The URI includes the host name, port, and path to the file. By default, each file must locate on a segment host in a location accessible by the SynxDB superuser (gpadmin). The host name used in the URI must match a segment host name registered in the gp_segment_configuration system catalog table. In addition, you can also load files from the coordinator host using the ON COORDINATOR clause.

The LOCATION clause can have multiple URIs, as shown in Usage examples.
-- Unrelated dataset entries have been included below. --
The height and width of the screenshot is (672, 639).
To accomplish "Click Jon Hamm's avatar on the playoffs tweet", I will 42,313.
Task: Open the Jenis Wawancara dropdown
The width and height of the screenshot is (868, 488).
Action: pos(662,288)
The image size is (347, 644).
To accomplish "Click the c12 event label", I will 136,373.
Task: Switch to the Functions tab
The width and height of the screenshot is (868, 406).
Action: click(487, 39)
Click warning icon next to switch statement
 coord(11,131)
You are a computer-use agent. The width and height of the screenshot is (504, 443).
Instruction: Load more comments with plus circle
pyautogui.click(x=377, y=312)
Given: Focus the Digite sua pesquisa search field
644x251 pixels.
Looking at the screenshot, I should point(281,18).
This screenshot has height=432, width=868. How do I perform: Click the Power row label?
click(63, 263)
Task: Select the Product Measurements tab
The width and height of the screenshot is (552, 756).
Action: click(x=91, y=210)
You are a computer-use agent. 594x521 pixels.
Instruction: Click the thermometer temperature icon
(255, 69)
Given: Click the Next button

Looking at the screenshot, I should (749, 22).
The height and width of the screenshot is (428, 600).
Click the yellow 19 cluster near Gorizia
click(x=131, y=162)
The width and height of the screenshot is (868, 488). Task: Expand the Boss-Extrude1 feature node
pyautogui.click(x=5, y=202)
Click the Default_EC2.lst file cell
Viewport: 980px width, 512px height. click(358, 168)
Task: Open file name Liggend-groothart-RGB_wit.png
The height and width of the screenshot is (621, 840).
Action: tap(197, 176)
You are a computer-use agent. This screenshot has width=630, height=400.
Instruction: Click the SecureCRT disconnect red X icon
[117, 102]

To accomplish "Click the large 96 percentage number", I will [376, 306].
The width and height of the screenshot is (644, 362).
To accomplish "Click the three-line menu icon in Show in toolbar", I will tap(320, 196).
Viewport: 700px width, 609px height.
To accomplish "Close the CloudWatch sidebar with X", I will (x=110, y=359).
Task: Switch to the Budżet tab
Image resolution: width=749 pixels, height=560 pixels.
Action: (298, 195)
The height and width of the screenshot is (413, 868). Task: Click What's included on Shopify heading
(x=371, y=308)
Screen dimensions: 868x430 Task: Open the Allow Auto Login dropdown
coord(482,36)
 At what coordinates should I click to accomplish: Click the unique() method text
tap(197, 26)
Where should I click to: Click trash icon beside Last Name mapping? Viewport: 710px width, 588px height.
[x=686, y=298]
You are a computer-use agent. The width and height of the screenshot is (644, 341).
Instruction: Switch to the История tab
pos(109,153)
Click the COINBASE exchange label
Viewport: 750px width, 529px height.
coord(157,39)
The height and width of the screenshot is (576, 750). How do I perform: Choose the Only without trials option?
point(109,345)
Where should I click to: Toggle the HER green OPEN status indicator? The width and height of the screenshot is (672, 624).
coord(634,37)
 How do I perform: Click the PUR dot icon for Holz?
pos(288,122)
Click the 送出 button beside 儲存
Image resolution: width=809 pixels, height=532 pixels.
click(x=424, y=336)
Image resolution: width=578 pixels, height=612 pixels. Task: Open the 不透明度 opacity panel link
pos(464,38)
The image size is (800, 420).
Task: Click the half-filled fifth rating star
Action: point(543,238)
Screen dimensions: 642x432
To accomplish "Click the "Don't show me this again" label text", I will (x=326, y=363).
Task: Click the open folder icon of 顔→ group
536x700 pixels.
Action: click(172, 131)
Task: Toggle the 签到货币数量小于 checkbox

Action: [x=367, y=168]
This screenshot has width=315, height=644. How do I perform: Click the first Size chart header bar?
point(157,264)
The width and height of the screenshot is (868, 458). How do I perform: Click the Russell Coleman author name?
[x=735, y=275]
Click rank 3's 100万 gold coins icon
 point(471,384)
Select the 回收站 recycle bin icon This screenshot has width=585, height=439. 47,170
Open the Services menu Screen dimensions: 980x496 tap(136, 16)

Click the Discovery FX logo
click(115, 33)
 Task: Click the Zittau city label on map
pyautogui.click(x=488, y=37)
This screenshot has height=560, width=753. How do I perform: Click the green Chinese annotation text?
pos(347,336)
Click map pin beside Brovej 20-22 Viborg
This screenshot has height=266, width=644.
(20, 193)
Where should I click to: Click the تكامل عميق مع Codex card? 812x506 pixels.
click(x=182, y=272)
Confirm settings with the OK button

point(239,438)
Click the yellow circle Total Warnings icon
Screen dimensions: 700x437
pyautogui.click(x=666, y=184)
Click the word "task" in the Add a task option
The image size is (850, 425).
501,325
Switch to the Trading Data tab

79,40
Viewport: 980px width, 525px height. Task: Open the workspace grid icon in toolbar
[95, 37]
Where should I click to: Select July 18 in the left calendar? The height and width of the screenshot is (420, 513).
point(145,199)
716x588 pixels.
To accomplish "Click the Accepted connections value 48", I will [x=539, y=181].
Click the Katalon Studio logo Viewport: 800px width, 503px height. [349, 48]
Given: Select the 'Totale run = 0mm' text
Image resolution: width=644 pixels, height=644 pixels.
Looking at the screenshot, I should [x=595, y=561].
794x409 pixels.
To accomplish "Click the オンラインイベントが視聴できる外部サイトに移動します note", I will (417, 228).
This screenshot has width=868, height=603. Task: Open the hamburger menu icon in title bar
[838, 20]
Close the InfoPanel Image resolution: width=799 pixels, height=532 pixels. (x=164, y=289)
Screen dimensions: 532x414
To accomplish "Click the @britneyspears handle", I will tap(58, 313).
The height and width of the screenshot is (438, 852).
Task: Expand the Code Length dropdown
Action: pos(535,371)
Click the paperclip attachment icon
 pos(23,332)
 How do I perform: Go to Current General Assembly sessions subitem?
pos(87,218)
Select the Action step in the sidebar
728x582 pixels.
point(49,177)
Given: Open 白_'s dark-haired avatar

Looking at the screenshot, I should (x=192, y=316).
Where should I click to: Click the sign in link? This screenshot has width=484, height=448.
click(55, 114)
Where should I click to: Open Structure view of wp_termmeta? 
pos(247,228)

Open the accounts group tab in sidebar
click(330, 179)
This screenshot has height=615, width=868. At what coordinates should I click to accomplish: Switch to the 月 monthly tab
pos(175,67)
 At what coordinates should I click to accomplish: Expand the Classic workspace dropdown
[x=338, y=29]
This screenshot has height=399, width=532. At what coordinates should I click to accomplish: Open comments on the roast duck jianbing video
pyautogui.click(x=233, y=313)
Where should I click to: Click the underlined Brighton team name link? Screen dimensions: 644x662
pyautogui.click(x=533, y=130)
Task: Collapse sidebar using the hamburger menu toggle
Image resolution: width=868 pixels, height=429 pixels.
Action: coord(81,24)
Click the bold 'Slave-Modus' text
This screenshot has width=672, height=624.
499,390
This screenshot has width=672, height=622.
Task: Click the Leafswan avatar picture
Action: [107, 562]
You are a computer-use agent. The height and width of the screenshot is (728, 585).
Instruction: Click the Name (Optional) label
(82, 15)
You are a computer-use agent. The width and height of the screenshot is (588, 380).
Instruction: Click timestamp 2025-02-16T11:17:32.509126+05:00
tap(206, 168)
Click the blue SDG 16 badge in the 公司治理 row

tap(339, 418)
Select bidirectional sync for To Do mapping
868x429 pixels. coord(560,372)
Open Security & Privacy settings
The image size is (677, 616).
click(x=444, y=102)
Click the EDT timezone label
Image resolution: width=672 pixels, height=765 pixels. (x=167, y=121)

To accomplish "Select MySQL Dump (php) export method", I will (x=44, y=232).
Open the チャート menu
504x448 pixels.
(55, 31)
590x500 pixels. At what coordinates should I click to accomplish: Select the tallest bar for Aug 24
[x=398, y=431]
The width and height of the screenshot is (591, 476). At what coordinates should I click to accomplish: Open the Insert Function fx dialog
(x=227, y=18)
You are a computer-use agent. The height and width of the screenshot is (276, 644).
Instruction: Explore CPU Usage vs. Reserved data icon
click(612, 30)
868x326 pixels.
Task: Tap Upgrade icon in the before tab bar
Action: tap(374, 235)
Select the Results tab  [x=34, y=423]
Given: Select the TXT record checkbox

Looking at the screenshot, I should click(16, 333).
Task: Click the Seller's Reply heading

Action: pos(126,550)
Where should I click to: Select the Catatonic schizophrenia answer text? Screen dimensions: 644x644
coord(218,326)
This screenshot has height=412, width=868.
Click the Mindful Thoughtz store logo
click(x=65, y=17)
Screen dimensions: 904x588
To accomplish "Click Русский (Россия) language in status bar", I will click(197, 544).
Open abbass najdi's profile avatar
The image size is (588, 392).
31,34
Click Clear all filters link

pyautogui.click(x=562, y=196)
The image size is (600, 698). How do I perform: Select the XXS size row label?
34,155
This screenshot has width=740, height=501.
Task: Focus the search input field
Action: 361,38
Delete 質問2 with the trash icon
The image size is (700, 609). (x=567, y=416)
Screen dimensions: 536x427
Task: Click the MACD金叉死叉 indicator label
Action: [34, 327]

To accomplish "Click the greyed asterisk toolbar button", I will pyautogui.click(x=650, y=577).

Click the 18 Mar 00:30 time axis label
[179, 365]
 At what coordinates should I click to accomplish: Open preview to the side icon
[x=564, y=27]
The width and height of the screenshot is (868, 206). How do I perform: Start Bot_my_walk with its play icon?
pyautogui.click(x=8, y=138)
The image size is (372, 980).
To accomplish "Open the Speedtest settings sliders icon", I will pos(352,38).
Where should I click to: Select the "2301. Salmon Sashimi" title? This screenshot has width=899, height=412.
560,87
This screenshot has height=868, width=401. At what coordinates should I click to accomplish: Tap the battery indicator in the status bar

The number of URIs you specify in the LOCATION clause is the number of segment instances that will work in parallel to access the external table. For each URI, SynxDB assigns a primary segment on the specified host to the file. For maximum parallelism when loading data, divide the data into as many equally sized files as you have primary segments. This ensures that all segments participate in the load. The number of external files per segment host cannot exceed the number of primary segment instances on that host. For example, if your array has 4 primary segment instances per segment host, you can place 4 external files on each segment host. Tables based on the file:// protocol can only be readable tables.

The system view pg_max_external_files shows how many external table files are permitted per external table. This view lists the available file slots per segment host when using the file:// protocol. The view is only applicable for the file:// protocol. For example:

SELECT * FROM pg_max_external_files;

Usage examples

Load multiple files in CSV format with header rows:

Creates a readable external table, ext_expenses, using the file protocol. The files are CSV format and have a header row.

=# CREATE EXTERNAL TABLE ext_expenses ( name text,
   date date,  amount float4, category text, desc1 text )
   LOCATION ('file://filehost/data/international/*',
             'file://filehost/data/regional/*',
             'file://filehost/data/supplement/*.csv')
   FORMAT 'CSV' (HEADER);
=# CREATE EXTERNAL TABLE ext_expenses (
   name text, date date, amount float4, category text, desc1 text )
   LOCATION ('file://host1:5432/data/expense/*.csv',
               'file://host2:5432/data/expense/*.csv',
               'file://host3:5432/data/expense/*.csv')
   FORMAT 'CSV' (HEADER);

Load files from the coordinator host

You can use the ON COORDINATOR clause to load files from the coordinator host. This is useful for files that only exist on the coordinator node. When using ON COORDINATOR, all data is loaded through the coordinator node, which is a single-process operation.

Create a readable external table ext_nation_on_coordinator to load data from the coordinator node:

CREATE EXTERNAL TABLE ext_nation_on_coordinator (
    N_NATIONKEY  INTEGER,
    N_NAME       CHAR(25),
    N_REGIONKEY  INTEGER,
    N_COMMENT    VARCHAR(152)
)
LOCATION ('file://coordinator-host/data/nation.tbl')
ON COORDINATOR
FORMAT 'text' (delimiter '|');

Query the table and check the gp_segment_id to see that the data is loaded by the coordinator (with an ID of -1):

SELECT gp_segment_id, * FROM ext_nation_on_coordinator ORDER BY N_NATIONKEY DESC LIMIT 5;

The query result shows that gp_segment_id is -1, indicating that the data comes from the coordinator node:

gp_segment_id | n_nationkey |          n_name           | n_regionkey |                                                   n_comment
---------------+-------------+---------------------------+-------------+----------------------------------------------------------------------------------------------------------------
            -1 |          24 | UNITED STATES             |           1 | y final packages. slow foxes cajole quickly. quickly silent platelets breach ironic accounts. unusual pinto be
            -1 |          23 | UNITED KINGDOM            |           3 | eans boost carefully special requests. accounts are. carefull
            -1 |          22 | RUSSIA                    |           3 |  requests against the platelets use never according to the quickly regular pint
            -1 |          21 | VIETNAM                   |           2 | hely enticingly express accounts. even, final
            -1 |          20 | SAUDI ARABIA              |           4 | ts. silent requests haggle. closely express packages sleep across the blithely
(5 rows)